I caught up with Shawn Salewski, BDC Manager of Public Relations to find out more about the kinds of companies they invest in and their selection process:
Maura: What kinds of companies/teams does BDC invest in?
Shawn: BDC VC looks for innovative IT, health, and energy/clean technology companies, as well as venture funds, with high growth potential. BDC Venture Capital, much like other venture capitalists, looks for a seasoned management team, a solid business plan, a market opportunity to support fast and sustained growth, a distinct competitive advantage, and technology with broader applications than a single product or industry.
Why are you looking to invest in immigrant entrepreneurs?

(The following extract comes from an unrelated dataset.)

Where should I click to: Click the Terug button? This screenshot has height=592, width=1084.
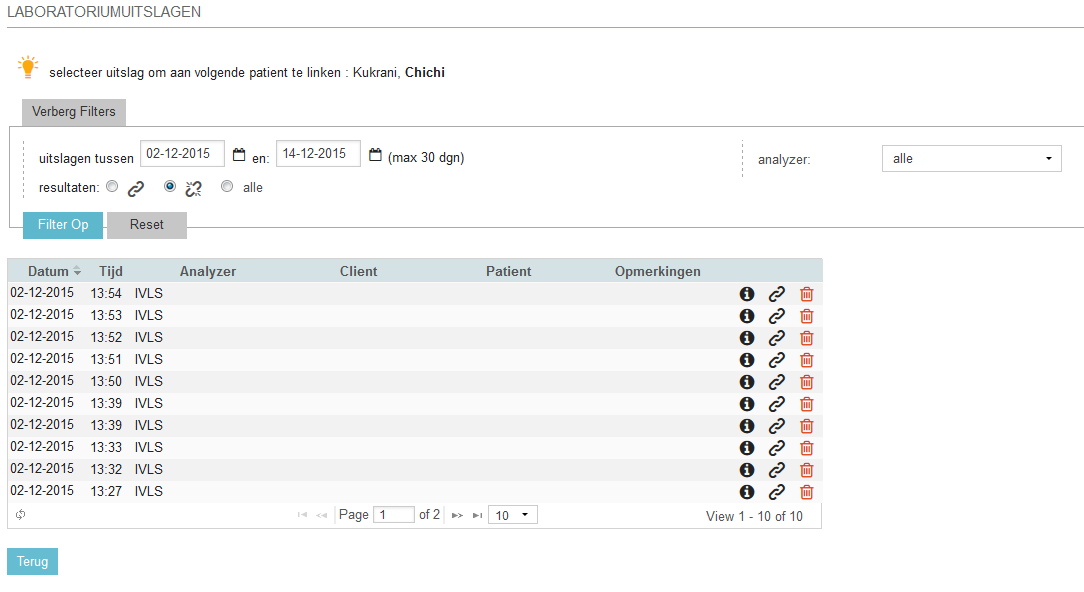point(32,562)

We are looking for great ideas that we can help transform into great companies. Since venture capital investment is a highly specialized form of financing, the fact is, it is not right for all businesses. This means that BDC Venture Capital has to be extremely selective in matching the right financing to the right business opportunity. On average, we will review more than 1,000 business plans per year for prospective ventures, apply our rigorous selection criteria, and then partner with only a handful of the most promising companies.

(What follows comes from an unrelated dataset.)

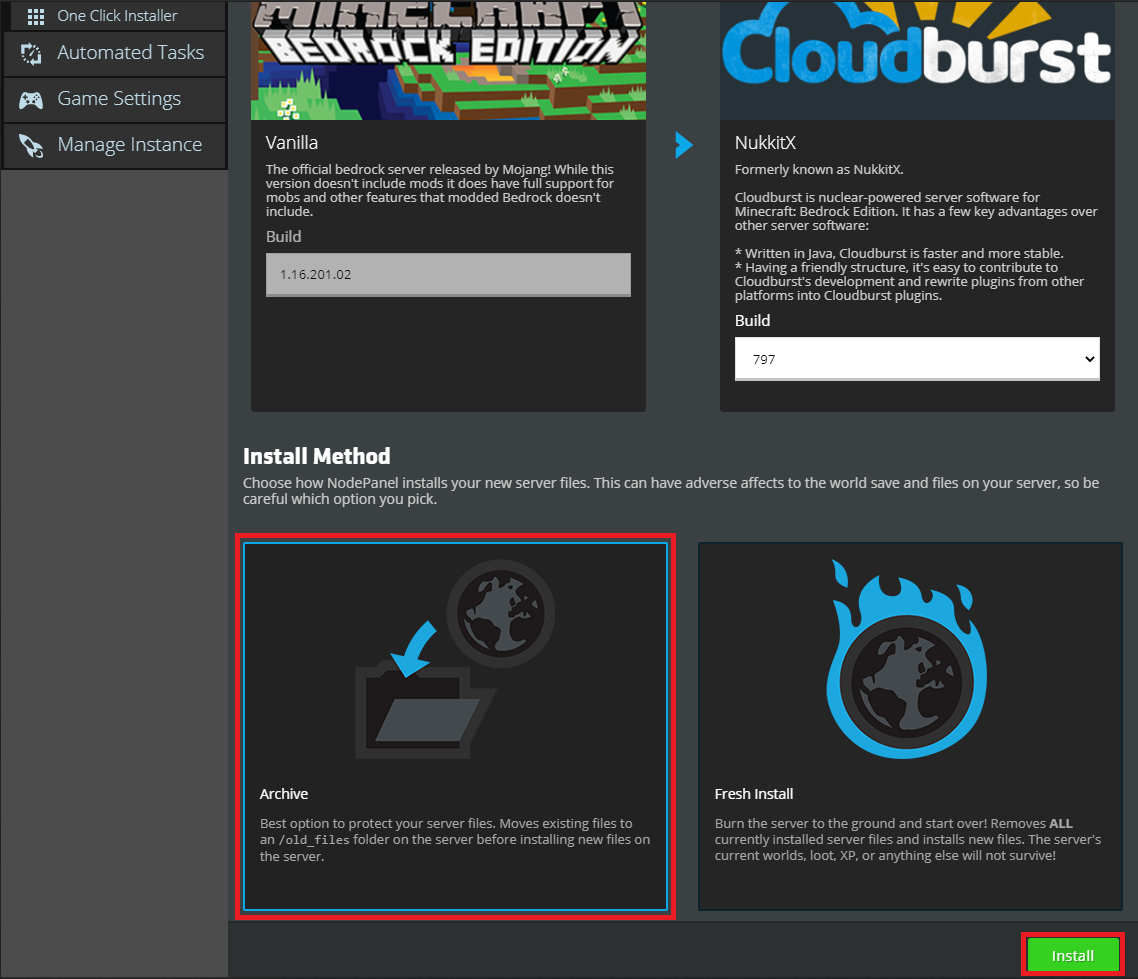Screen dimensions: 1138x979
Task: Click the blue arrow between server panels
Action: pyautogui.click(x=684, y=145)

What is the best way for immigrant entrepreneurs to contact you about investment and what should they send you?
Companies can email their documents to us for further analysis by one of our investment professionals.
What is your selection process like?
BDC Venture Capital will contact entrepreneurs only if we are interested in receiving further information about their business proposal.
Typically we will invest as part of a syndicate either as lead, co-lead or follower. Often, we will seek representation on the Board of Directors of our investee companies, and we encourage sound governance practices through the creation of a strong and well-balanced Board of Directors. We never own more than 49% of a company’s shares.
We use the following selection criteria when assessing a company’s potential for venture capital funding:
Your company must have a distinct, sustainable and competitive advantage Your company has intellectual property, substantial proprietary knowledge and technology ownership that provide significant barriers to entry as well as freedom to operate within the targeted vertical sector.
A technological platform
You have developed, or are currently developing, technologies with broader applications than a single product or market.
A highly skilled and committed management team with entrepreneurial flair
You may not have a full team in place at the time of our investment, but you are market-oriented and have the sound business instincts and experience that fit with your new role in the proposed venture. A commitment to partnership is key.
A clearly defined and realistic business plan
You have a clear strategy for success. You can quickly position your company in the competitive arena, and your highly focused management team is able to adapt to change.
A market opportunity to support fast and long-term growth
Your market is large enough to sustain many players with substantial revenues and high growth rates. The market must be international in scope, with a clear path to commercialization.
Dominant leadership in the marketplace
Your business could lead to a merger, strategic acquisition, or listing on a public exchange.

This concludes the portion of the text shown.